Task requirements: As a numbered list, output the lines of the rows below beginning with the line that contains "You are a GUI" and continuing through the line that contains "(x=438, y=83)". Omit blank lines and leave out the pictures.

Recorded data:
[Start]

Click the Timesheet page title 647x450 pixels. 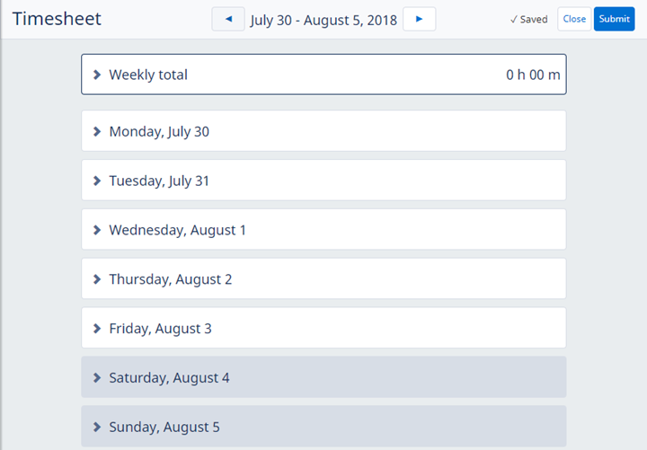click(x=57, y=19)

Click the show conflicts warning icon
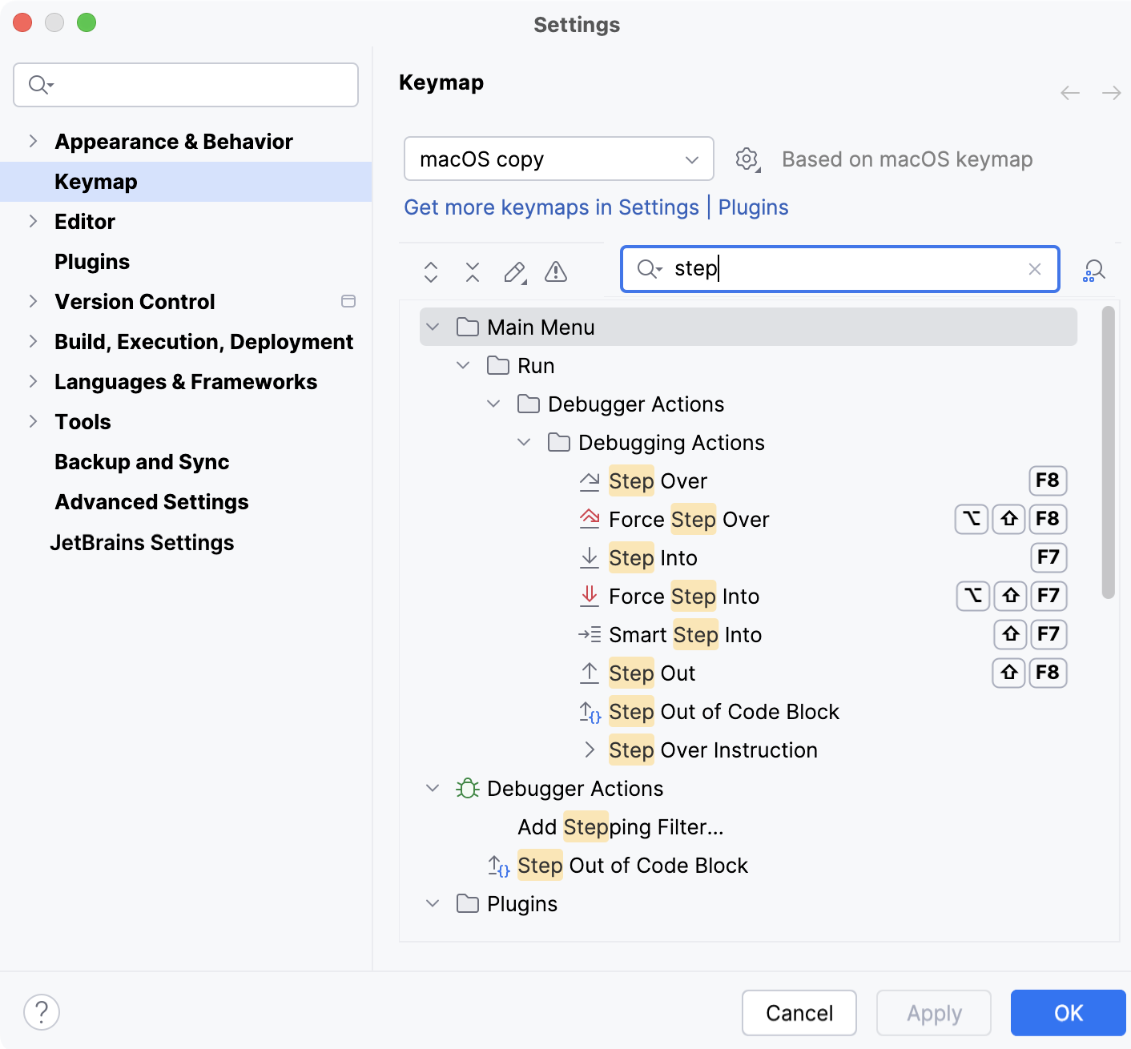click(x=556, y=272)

[End]
[Start]

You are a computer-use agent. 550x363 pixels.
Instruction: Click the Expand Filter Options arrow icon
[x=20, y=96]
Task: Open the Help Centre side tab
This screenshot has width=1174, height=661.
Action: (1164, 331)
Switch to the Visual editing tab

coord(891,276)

[End]
[Start]

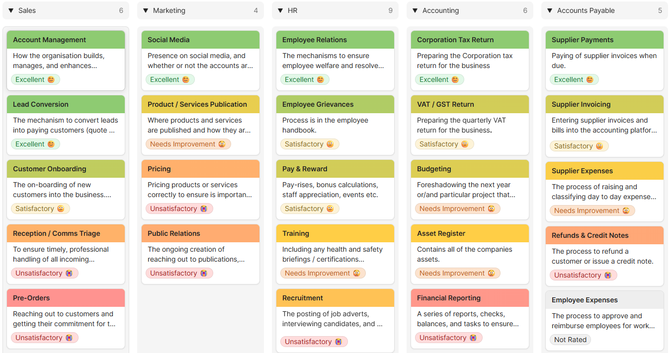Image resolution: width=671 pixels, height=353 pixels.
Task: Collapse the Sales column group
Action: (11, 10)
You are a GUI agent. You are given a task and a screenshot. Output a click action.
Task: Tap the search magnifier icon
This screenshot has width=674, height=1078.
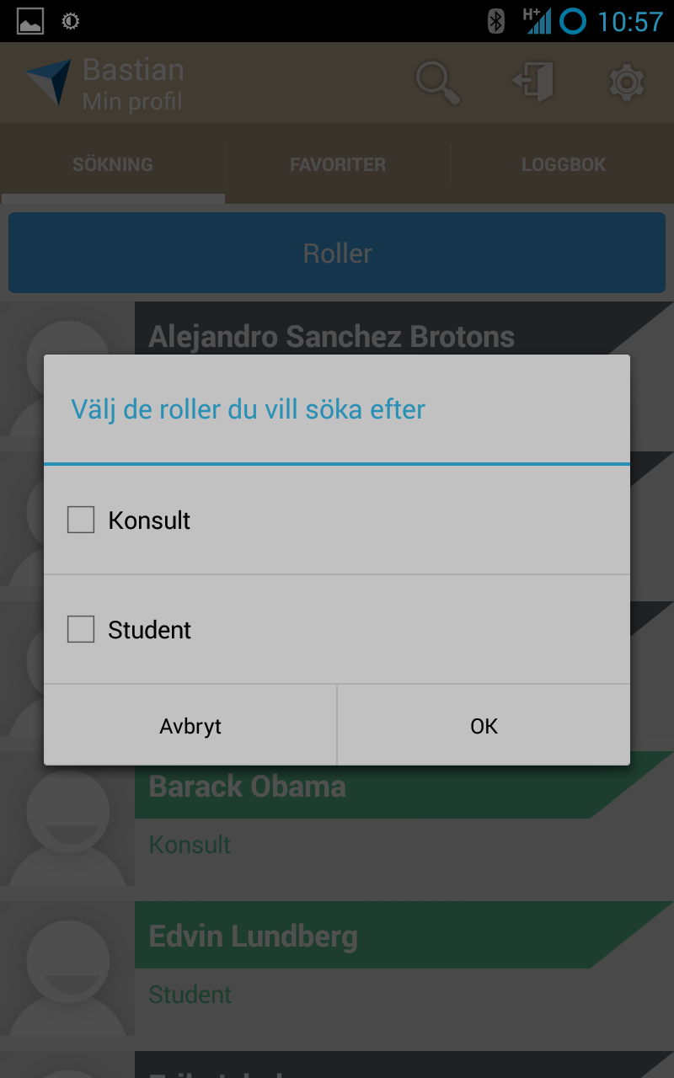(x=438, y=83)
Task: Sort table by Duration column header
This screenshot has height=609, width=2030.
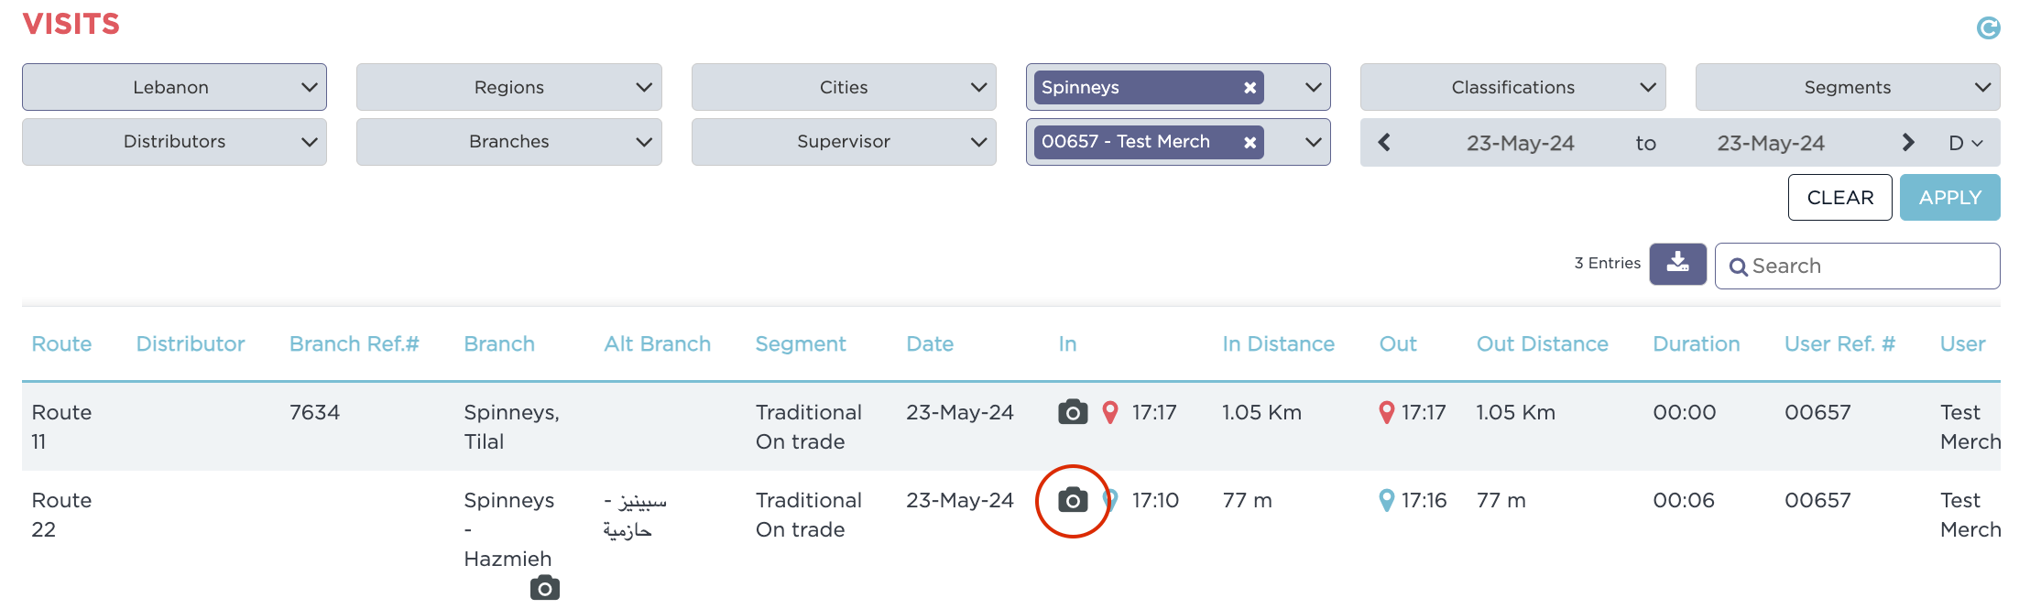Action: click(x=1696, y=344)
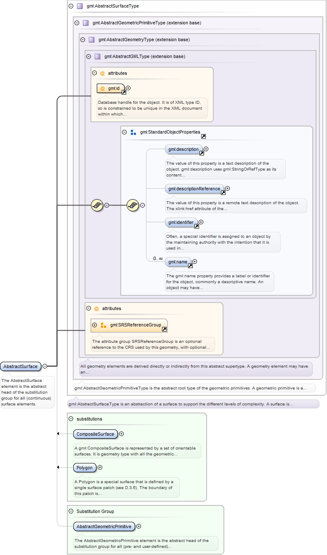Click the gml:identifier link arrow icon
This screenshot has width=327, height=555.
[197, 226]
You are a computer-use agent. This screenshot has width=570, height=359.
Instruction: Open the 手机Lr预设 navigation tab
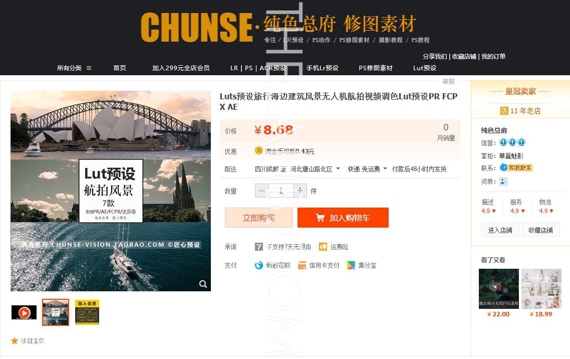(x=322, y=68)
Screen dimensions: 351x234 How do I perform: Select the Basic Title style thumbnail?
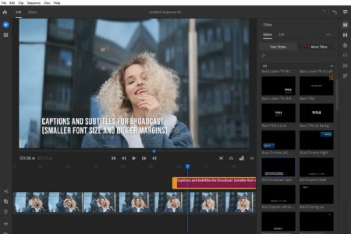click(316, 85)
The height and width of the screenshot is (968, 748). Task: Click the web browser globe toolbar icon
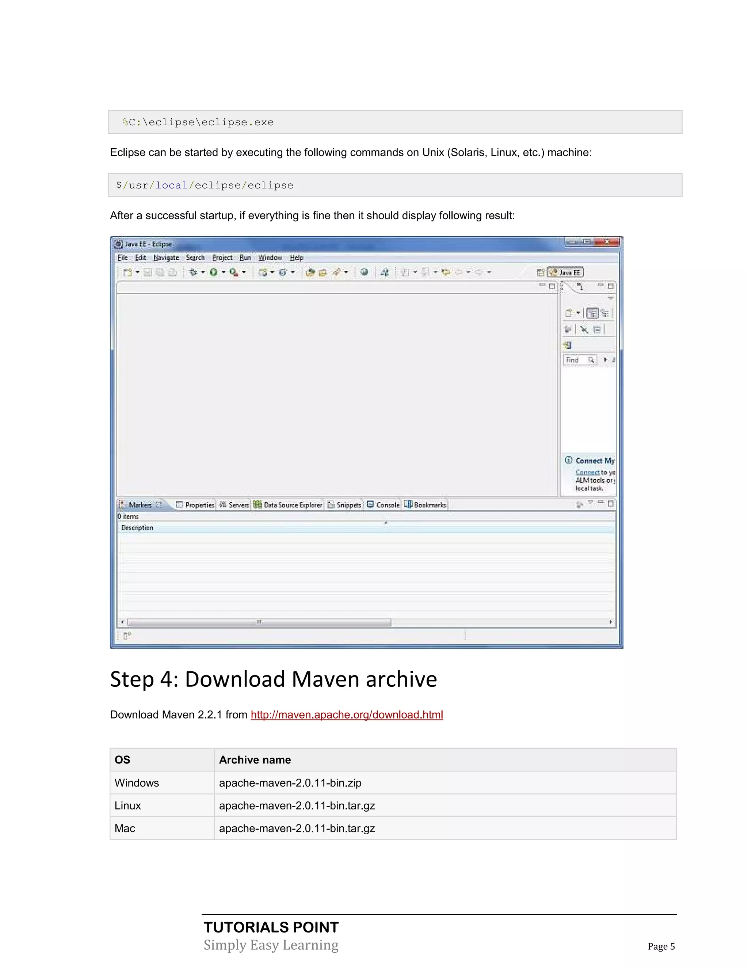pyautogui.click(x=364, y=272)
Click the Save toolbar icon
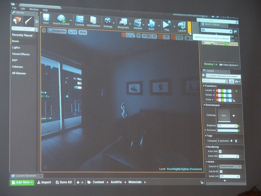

[End]

Written response:
1. You are a GUI agent. You are given a task and a screenshot. Output a click action.
2. Task: Tap the search magnifier icon
3. This screenshot has width=674, height=1078.
4. (x=438, y=83)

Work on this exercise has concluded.